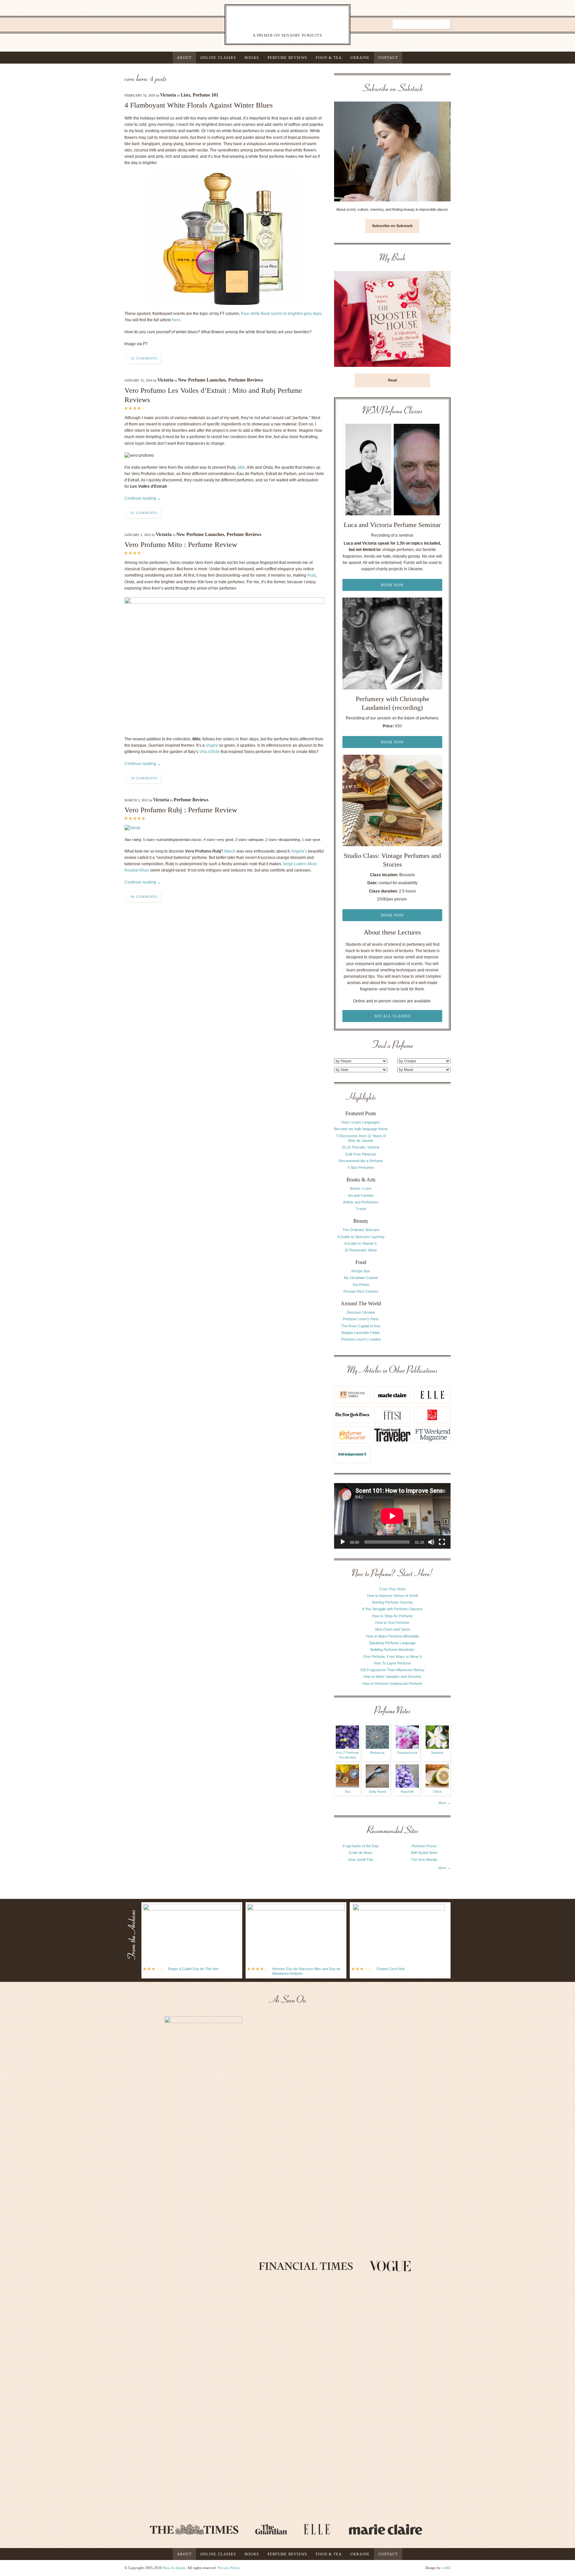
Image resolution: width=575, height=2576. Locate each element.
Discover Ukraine (361, 1312)
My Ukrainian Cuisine (361, 1278)
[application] (392, 1516)
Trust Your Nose (392, 1589)
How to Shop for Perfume (392, 1616)
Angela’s (299, 851)
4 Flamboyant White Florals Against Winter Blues (198, 105)
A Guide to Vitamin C (360, 1243)
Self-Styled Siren (424, 1853)
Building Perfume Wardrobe (392, 1650)
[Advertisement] (424, 1192)
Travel (361, 1209)
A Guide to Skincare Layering (360, 1237)
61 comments (144, 513)
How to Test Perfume (392, 1623)
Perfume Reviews (287, 58)
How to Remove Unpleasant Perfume (392, 1683)
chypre (212, 745)
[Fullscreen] (442, 1542)
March (230, 851)
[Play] (342, 1542)
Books (252, 58)
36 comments (144, 358)
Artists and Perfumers (360, 1202)
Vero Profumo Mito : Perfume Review (180, 544)
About (184, 58)
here (176, 320)
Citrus (437, 1791)
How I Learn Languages (360, 1122)
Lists (185, 95)
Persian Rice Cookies (360, 1291)
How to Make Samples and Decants (392, 1676)
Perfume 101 (205, 95)
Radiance (377, 1752)
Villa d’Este (209, 751)
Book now (392, 585)
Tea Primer (361, 1285)
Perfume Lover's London (361, 1339)
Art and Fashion (361, 1195)
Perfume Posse (424, 1846)
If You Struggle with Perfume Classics (392, 1609)
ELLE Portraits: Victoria (360, 1147)
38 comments (144, 778)
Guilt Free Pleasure (360, 1154)
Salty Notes (377, 1791)
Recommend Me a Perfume (361, 1161)
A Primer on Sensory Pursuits (274, 24)
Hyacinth (407, 1791)
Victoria (168, 95)
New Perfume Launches (202, 380)
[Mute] (431, 1542)
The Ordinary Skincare (360, 1230)
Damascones (407, 1752)
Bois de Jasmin (174, 2568)
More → (445, 1803)
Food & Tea (329, 58)
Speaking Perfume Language (392, 1643)
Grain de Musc (361, 1853)
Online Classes (218, 58)
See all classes (392, 1016)
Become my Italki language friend (360, 1129)
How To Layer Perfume (392, 1663)
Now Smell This (360, 1860)
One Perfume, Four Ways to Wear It (392, 1657)
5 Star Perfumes (361, 1167)
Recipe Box (360, 1271)
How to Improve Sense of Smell (392, 1596)
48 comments (144, 897)
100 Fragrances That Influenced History (392, 1670)
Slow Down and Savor (392, 1629)
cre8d (446, 2568)
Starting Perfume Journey (392, 1602)
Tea (347, 1791)
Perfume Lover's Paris (361, 1319)
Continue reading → (142, 498)
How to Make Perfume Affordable (392, 1636)
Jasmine (437, 1752)
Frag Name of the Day (361, 1846)
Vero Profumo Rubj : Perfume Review (180, 810)
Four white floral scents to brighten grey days (281, 313)
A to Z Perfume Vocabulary (347, 1755)
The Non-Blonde (424, 1860)
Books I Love (360, 1188)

- What you have to do -
Would it be possible to give the material above again exactly, with the pictures left out?

- Answer for the task -
Image resolution: width=575, height=2576. Locate each element.
Discover Ukraine (361, 1312)
My Ukrainian Cuisine (361, 1278)
[application] (392, 1516)
Trust Your Nose (392, 1589)
How to Shop for Perfume (392, 1616)
Angela’s (299, 851)
4 Flamboyant White Florals Against Winter Blues (198, 105)
A Guide to Vitamin C (360, 1243)
Self-Styled Siren (424, 1853)
Building Perfume Wardrobe (392, 1650)
[Advertisement] (424, 1192)
Travel (361, 1209)
A Guide to Skincare Layering (360, 1237)
61 comments (144, 513)
How to Test Perfume (392, 1623)
Perfume Reviews (287, 58)
How to Remove Unpleasant Perfume (392, 1683)
chypre (212, 745)
[Fullscreen] (442, 1542)
March (230, 851)
[Play] (342, 1542)
Books (252, 58)
36 comments (144, 358)
Artists and Perfumers (360, 1202)
Vero Profumo Mito : Perfume Review (180, 544)
About (184, 58)
here (176, 320)
Citrus (437, 1791)
How I Learn Languages (360, 1122)
Lists (185, 95)
Persian Rice Cookies (360, 1291)
How to Make Samples and Decants (392, 1676)
Perfume 101 (205, 95)
Radiance (377, 1752)
Villa d’Este (209, 751)
Book now (392, 585)
Tea Primer (361, 1285)
Perfume Lover's London (361, 1339)
Art and Fashion (361, 1195)
Perfume Posse (424, 1846)
If You Struggle with Perfume Classics (392, 1609)
ELLE Portraits: Victoria (360, 1147)
38 comments (144, 778)
Guilt Free Pleasure (360, 1154)
Salty Notes (377, 1791)
Recommend Me a Perfume (361, 1161)
A Primer on Sensory Pursuits (274, 24)
Hyacinth (407, 1791)
Victoria (168, 95)
New Perfume Launches (202, 380)
[Mute] (431, 1542)
The Ordinary Skincare (360, 1230)
Damascones (407, 1752)
Bois de Jasmin (174, 2568)
More → (445, 1803)
Food & Tea (329, 58)
Speaking Perfume Language (392, 1643)
Grain de Musc (361, 1853)
Online Classes (218, 58)
See all classes (392, 1016)
Become my Italki language friend (360, 1129)
How To Layer Perfume (392, 1663)
Now Smell This (360, 1860)
One Perfume, Four Ways to Wear It (392, 1657)
5 Star Perfumes (361, 1167)
Recipe Box (360, 1271)
How to Improve Sense of Smell (392, 1596)
48 comments (144, 897)
100 Fragrances That Influenced History (392, 1670)
Slow Down and Savor (392, 1629)
cre8d (446, 2568)
Starting Perfume Journey (392, 1602)
Tea (347, 1791)
Perfume Lover's Paris (361, 1319)
Continue reading → (142, 498)
How to Make Perfume Affordable (392, 1636)
Jasmine (437, 1752)
Frag Name of the Day (361, 1846)
Vero Profumo Rubj : Perfume Review (180, 810)
Four white floral scents to brighten grey days (281, 313)
A to Z Perfume Vocabulary (347, 1755)
The Non-Blonde (424, 1860)
Books I Love (360, 1188)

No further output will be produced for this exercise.